Several years ago, I spent six months providing psychotherapy for inmates at the local county jail. Most were drug addicts; all of them had a heart. I had a close relationship with one wise felon, whom I will call Chris. I could see through Chris’s orange prison suit that he had a huge stiff back from too much working out at the prison gym. He had been in and out jail 20 times in the last 20 years. He had warm, open hands and feeling eyes. He was known for his religion and giving guidance to the younger prisoners. My breath caught when he showed me the picture on his prison card, taken when he had just been brought in, still strung out on junk, with wild, violent eyes. I wouldn’t want to meet that guy on the outside.

We would sit in a public space next to the nurse’s station. We faced each other across a table that was clamped to the floor. A sickly green light leaked through the dirty windows that were behind bars. An old milk carton never moved from the floor next to us. It was noisy and an unsympathetic guard hovered nearby.

In spite of the inhibiting conditions, we were getting into heavy work. During one session, in order to illuminate a point, I asked if he had any interest in fairy tales. And he, surprised, said that, in fact, he did.

He told me that whenever he was out of jail, his girlfriend would laugh at him, because he had to watch The Wizard of Oz every time it was on TV. He had an interpretation of the story. And I, equally surprised, asked him to tell me what it was.

He said that we are all on a quest. We’re all on the yellow brick road because we don’t believe that we have a brain, or courage, or heart. We’re all looking for the wizard, for something outside of us that will give us the thing that we believe is missing. Toto is there to pull back the curtain, to reveal that there is no thing out there that will save you, nobody who is going to give you that thing that you believe you don’t have. But what the wizard does do, when he is revealed, is show you that everything you need is already within you. The scarecrow is brilliant, the tin-man compassionate and the lion brave. And all Dorothy needs to do to get home is click her heels. They just don’t realize the reality. The heart is lost to us but is within us all the time.

I was captivated by Chris’s interpretation. I told him that he knew the secret truth that the wise Chinese Sage, Mencius, captured thousands of years ago when he said,

“The principle of self-cultivation consists in nothing but trying to find the lost heart.”

When we say that we have a lost heart, it does not mean that it is gone forever. The lost heart can be found. It is kept, as the tales tell “in the bottom of a well, where no one can come.” When we put our heart in hiding it means that we hide essential aspects of ourselves. In The Frog-Prince, the prince was enchanted by a spiteful fairy and turned into a frog. We, too, are the prince but appear the frog. When the princess took the frog out of the spring he turned back into the prince and so we are taught in the tales that what we actually are is merely trapped in an enchanted body. The prince is not gone, and we do not need to search outside of ourselves for him. He is always within us, simply out of reach.

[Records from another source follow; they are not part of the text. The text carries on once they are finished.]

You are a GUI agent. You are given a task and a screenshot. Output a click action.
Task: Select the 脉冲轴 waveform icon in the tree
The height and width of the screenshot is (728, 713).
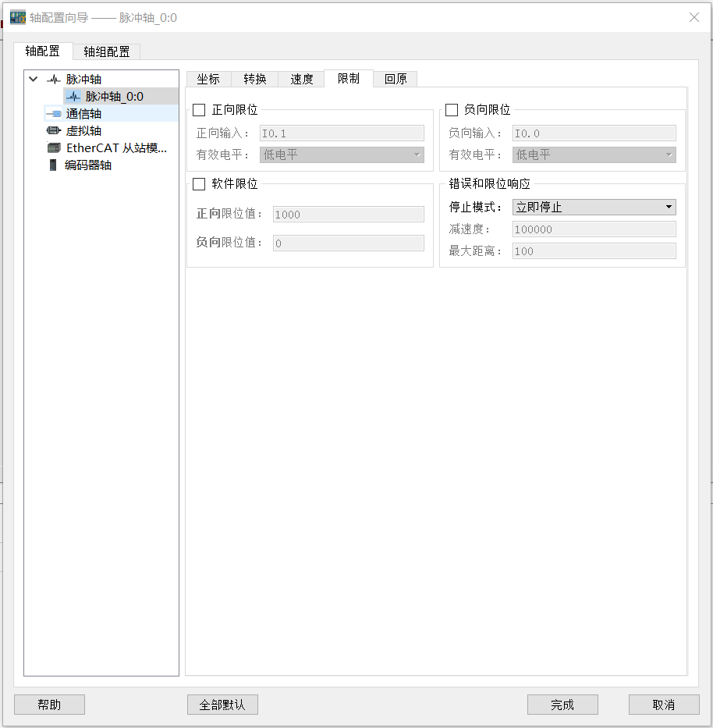click(x=54, y=78)
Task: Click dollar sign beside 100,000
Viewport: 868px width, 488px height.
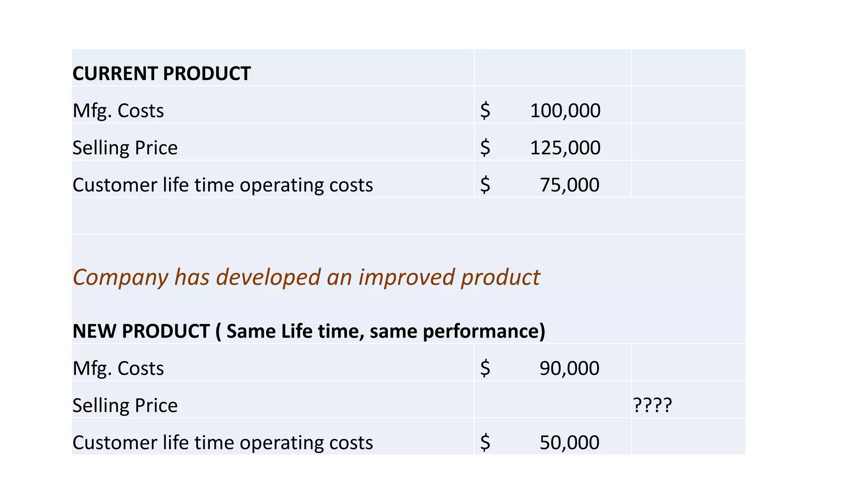Action: tap(485, 111)
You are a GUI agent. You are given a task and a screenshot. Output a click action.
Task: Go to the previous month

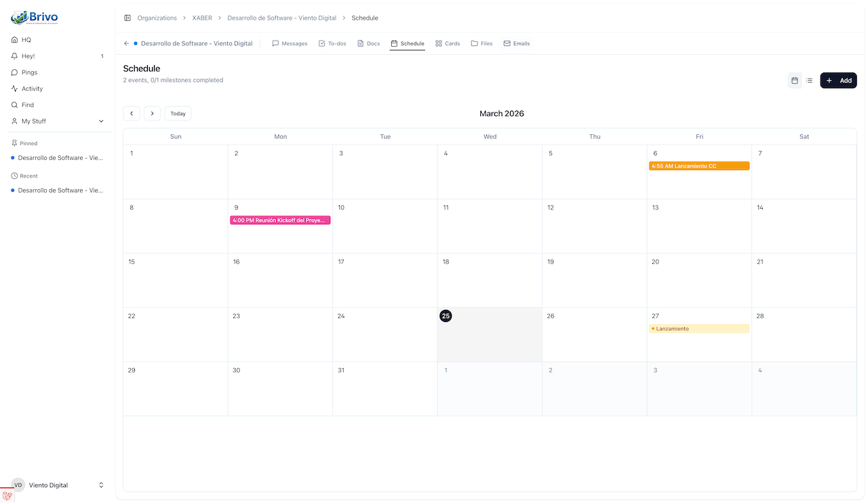click(x=132, y=114)
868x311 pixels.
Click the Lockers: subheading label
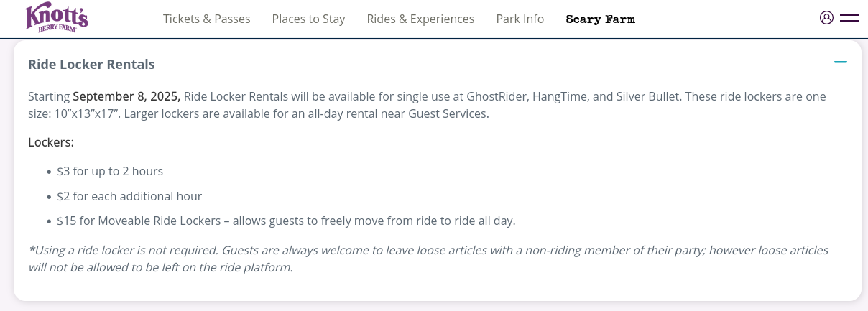pos(51,142)
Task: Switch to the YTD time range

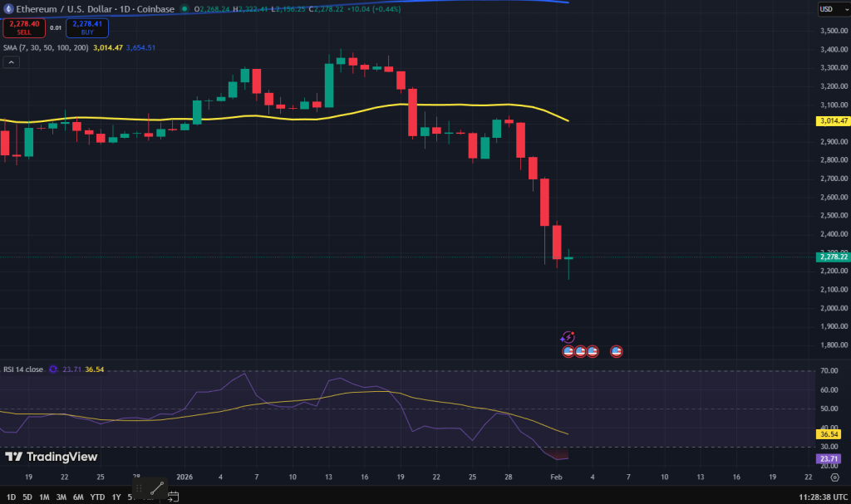Action: 98,497
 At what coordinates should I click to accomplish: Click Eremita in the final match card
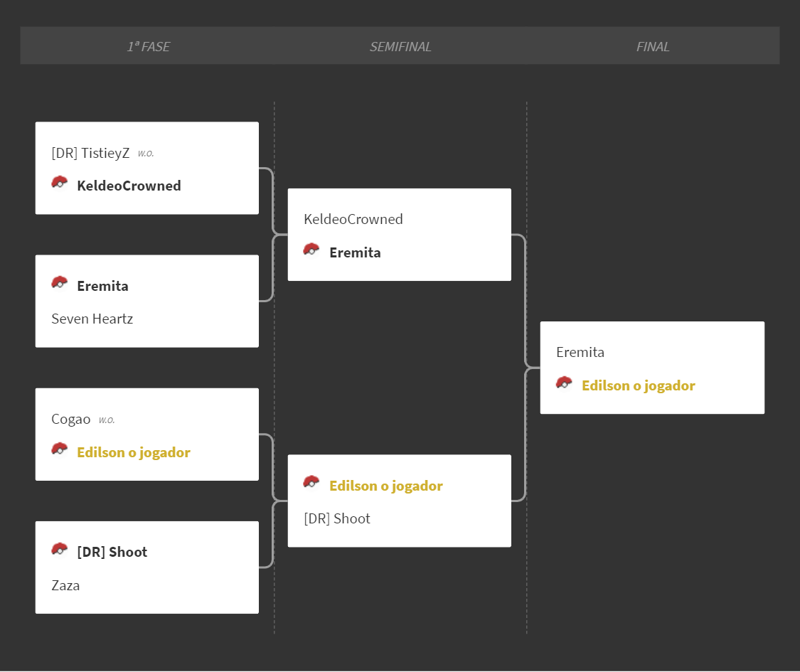tap(580, 353)
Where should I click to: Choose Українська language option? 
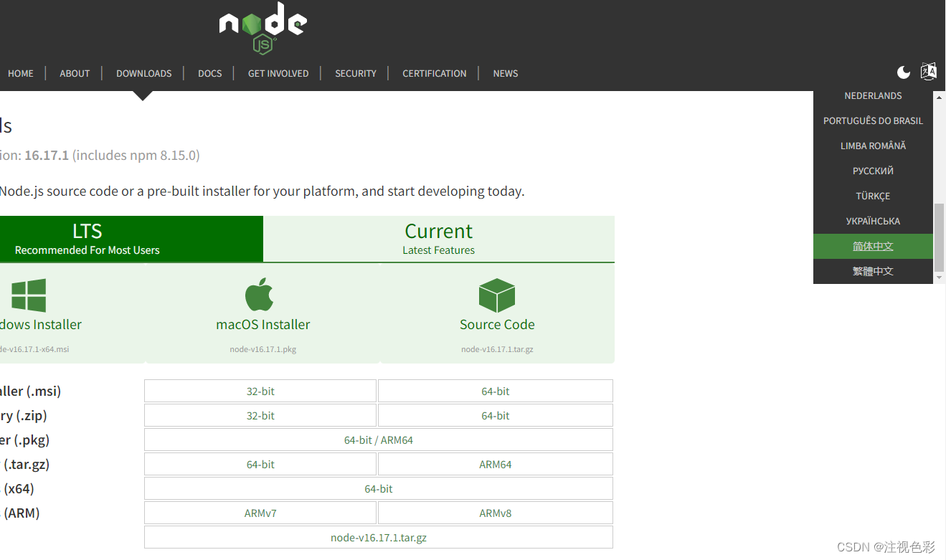873,220
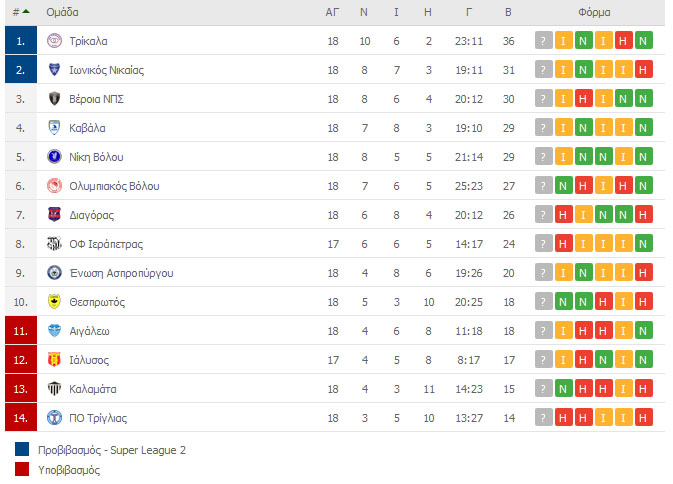Viewport: 673px width, 484px height.
Task: Open the Βέροια ΝΠΣ club logo
Action: 54,99
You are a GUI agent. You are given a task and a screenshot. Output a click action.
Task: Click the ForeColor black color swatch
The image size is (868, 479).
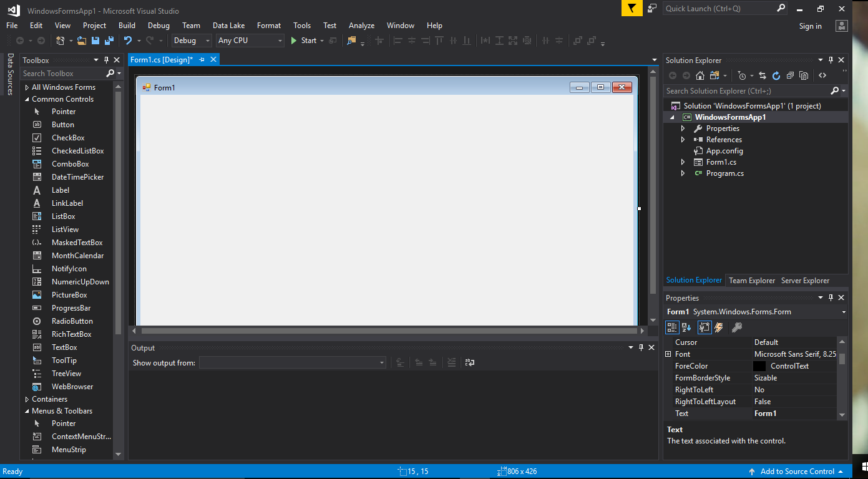pyautogui.click(x=759, y=366)
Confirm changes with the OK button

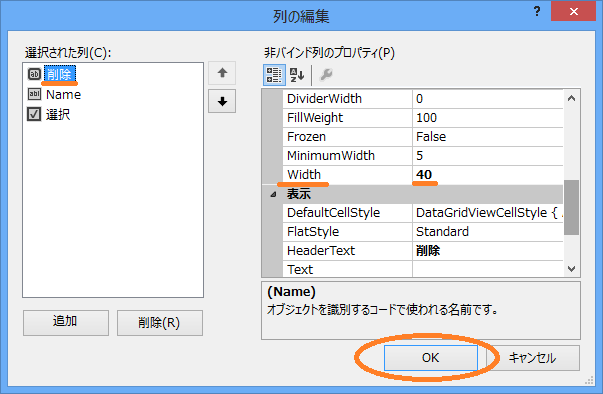tap(431, 358)
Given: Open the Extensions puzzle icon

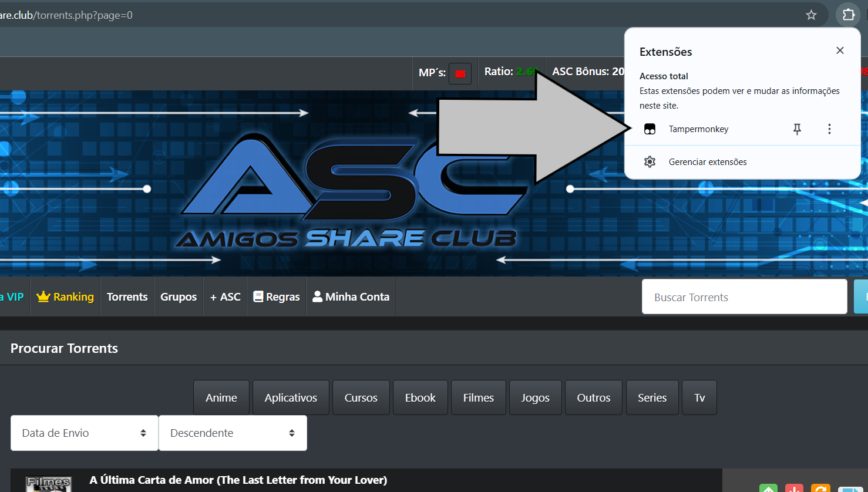Looking at the screenshot, I should click(x=848, y=15).
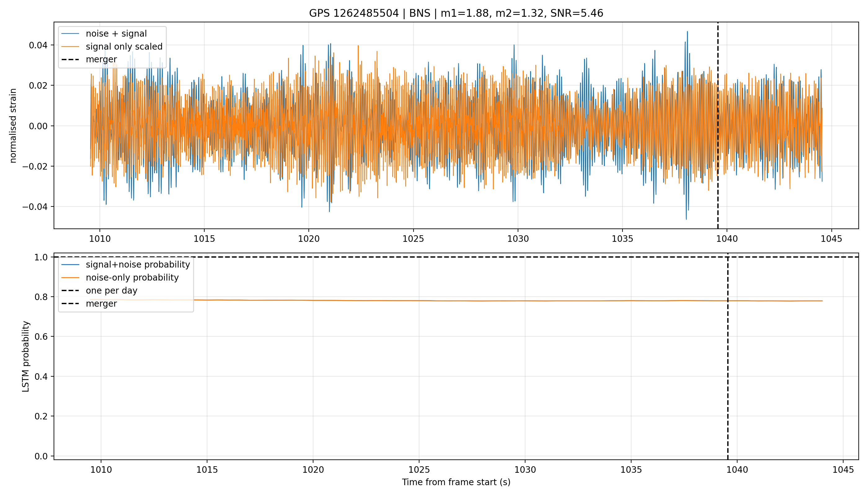
Task: Click the 'signal only scaled' legend label
Action: 124,47
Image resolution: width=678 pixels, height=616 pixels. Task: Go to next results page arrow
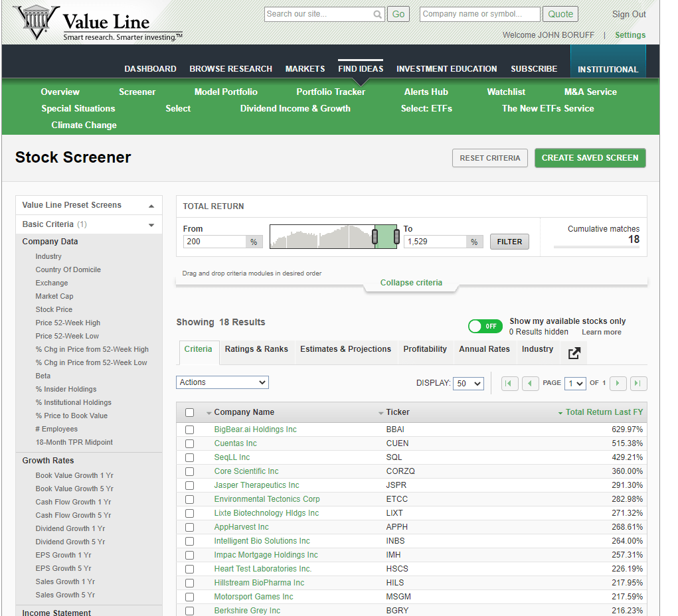(x=618, y=384)
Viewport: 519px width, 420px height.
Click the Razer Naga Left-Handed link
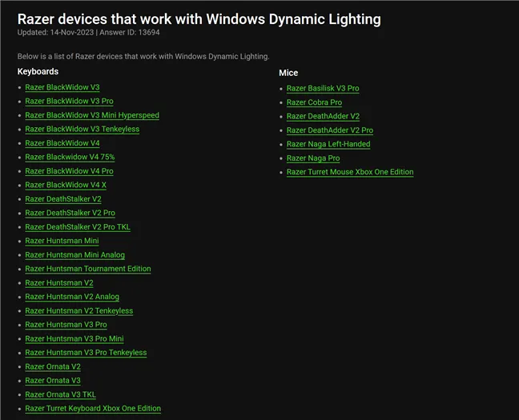tap(328, 145)
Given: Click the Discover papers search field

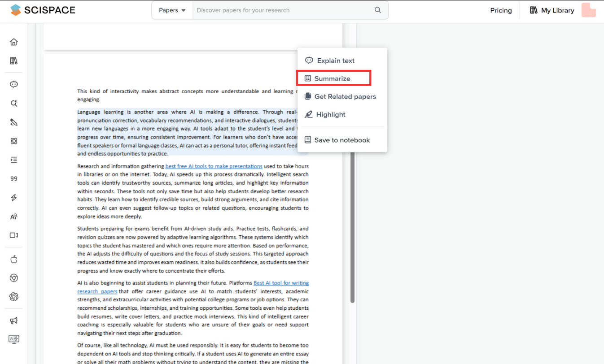Looking at the screenshot, I should [x=283, y=10].
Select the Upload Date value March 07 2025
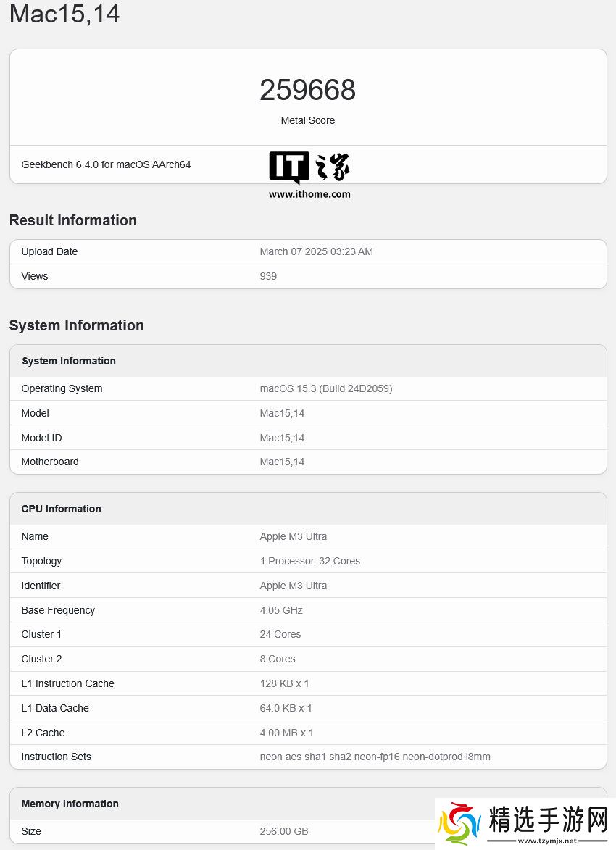This screenshot has width=616, height=850. [316, 251]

We have lost contact with our vital center, the home of our wisdom, courage, and faith in ourselves. As Dorothy said, we can’t lose our heart’s desire unless it has always been within us.

“If I ever go looking for my heart’s desire again, I won’t look any further than my own backyard. Because if it isn’t there, I never really lost it to begin with! Is that right?”

Chris’s smile disappeared and the rigid block of his monolithic chest heaved. From across the table, he looked into my eyes and past them. I could see them well with tears. I sat, waiting.

He said, “The thing I don’t understand, Glenn, is why Dorothy had to go through all that — shit – only to figure out that all she needed to do to get home was click her heels.”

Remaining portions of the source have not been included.